Long story short, the move to take Greenland has cooled down for now; it appears that Europe banding together might have given Trump pause. It also appears Trump might be focusing his attention on Carney (again) this week, and honestly, looking at his recent posts on ‘Truth Social’, this finance journalist is left once again wondering if the US President has a coke habit, or at least maybe adderall.

(At time of writing, he’s made about a dozen Truth Social posts in the last six hours.)

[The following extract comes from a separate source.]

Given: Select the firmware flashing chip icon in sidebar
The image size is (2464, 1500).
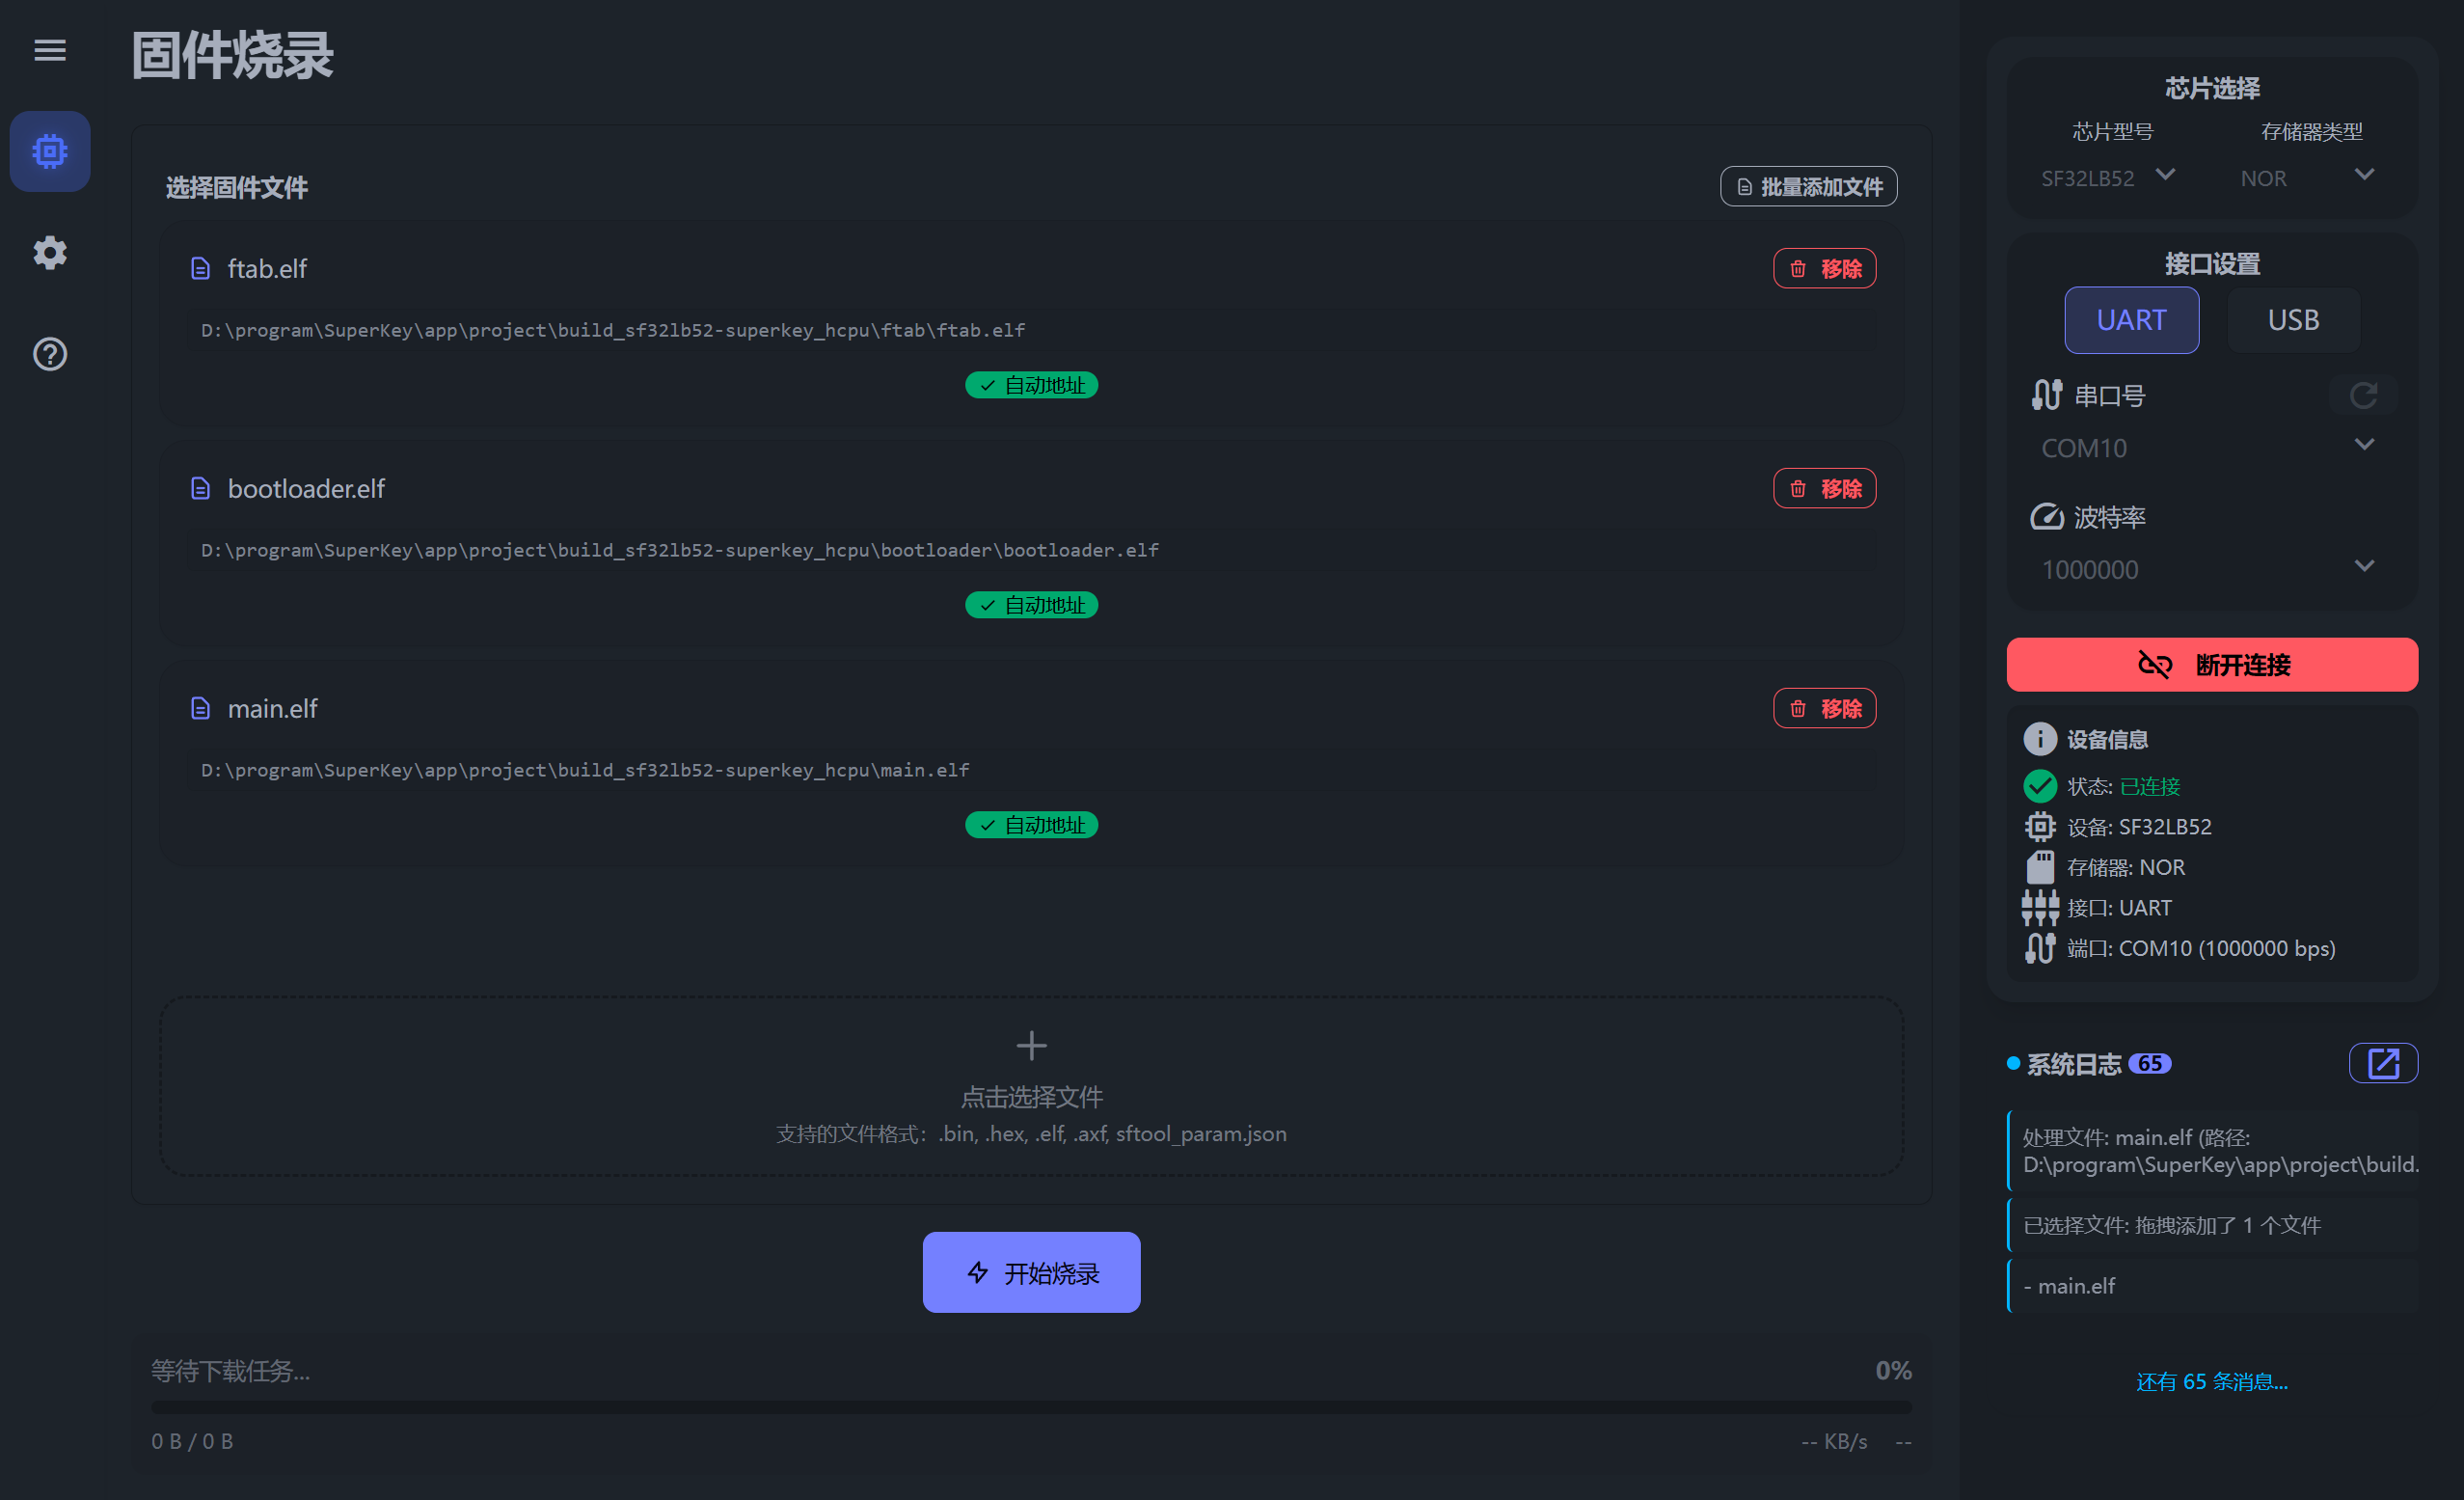Looking at the screenshot, I should point(50,151).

A screenshot of Donald’s Truth Social account (Truth Social)

Gold prices near US$5K/oz

On the back of all this geopolitical macro – or, in other words, what could still easily turn into a trade war between the U.S. and the EU – gold is continuing its record run, nearing US$5,000/oz for the first time. At time of writing, it’s US$4,950/oz; silver is also following up close behind, not far from US$100/oz itself.

Last 24 hours of gold movement a/a 3.00pm AEDT (TradingEconomics)

That chart, please note, is just the last twenty-four hours. It is not even too outrageous to use the word ‘insane’ here, especially seeing as it looks like we just evaded a trade war. The world wants gold, and nobody is worrying about the top being in. For reference, here’s the last twenty-four hours for silver:

Last 24 hours of silver movement a/a 3.00pm AEDT (TradingEconomics)

Clearly, the market’s fully expecting more chaos as the year unfolds. God knows what the next big catalyst will be. At the time of writing, the U.S. has just exited the World Health Organisation (WHO). So, there’s that.

Australian unemployment back to 4.1%

The other big thing this week worth noting is far more local: We got fresh labour market data from the ABS this week, and wouldn’t you know it, Australia’s unemployment rate has gone back down to 4.1% (previous readout 4.3%).

That adds more fuel to the flames of belief that the RBA will pause next month, if not hike them – and many are expecting the hike scenario to be what we get.

While low unemployment sounds good, for the job of tackling inflation, it provides a complication: More people employed implies more people getting paid with discretionary income to go out into the economy and buy goods and services, thus providing the underlying force that results in natural inflation.

And that means that if everybody is employed, the RBA has no real incentive to cut rates right now (especially seeing as the other half of its dual-mandate is to ensure unemployment doesn’t get out of control; for as long as the rate stays where it is, the RBA has no need to spring for a rate cut.)

Of course, as State Street analysts pointed out, the rate of job growth in Australia is slowing. We could be at peak capacity right now, which would make sense in a world where everything is expensive.

But in the meantime, when it comes to Aussie Reserve Bank rate cuts, we’ve got a while longer yet to wait. Potentially a good while, too.